Monthly Archives: January 2011

Okay, Cruel World, the retro/throwback 2D games trend is officially old now

As an old person that played early side-scrolling classics like Pitfall and Jungle Hunt on his neighbors’ Atari VCS (aka 2600) consoles, I have an affinity for the genre and have played many of the recent remakes/updates/etc. Initially, I was excited by the trend but as I recently played through about half of Donkey Kong Country Returns, I realized I’m more or less over it.

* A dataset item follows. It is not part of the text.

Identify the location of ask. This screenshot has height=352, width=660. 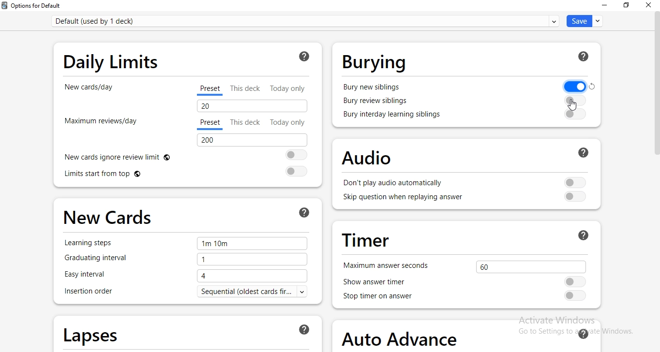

My post is focused on recent releases that look to some old game(s) for all of their inspiration. I’m not including games like Sonic Colors or Castlevania: Order of Ecclesia.  Althose these games are among the latest 2D entries in long-running series, they’re not “retro” in their focus and, really, 2D games in these series never went away.

Also, I will be focusing on games for DS, PSP, Wii, PlayStation 3, and Xbox 360.  Now, let’s do this.

CATEGORY 1: GAMES THAT COULD HAVE COME OUT IN 1992

This category seems the most pointless of all.  These games are made to look, sound, and play like games originally released for NES, SNES, or Genesis hardware.

Mega Man 9 (2008, Inti Creates/Capcom: Wii, X360, PS3)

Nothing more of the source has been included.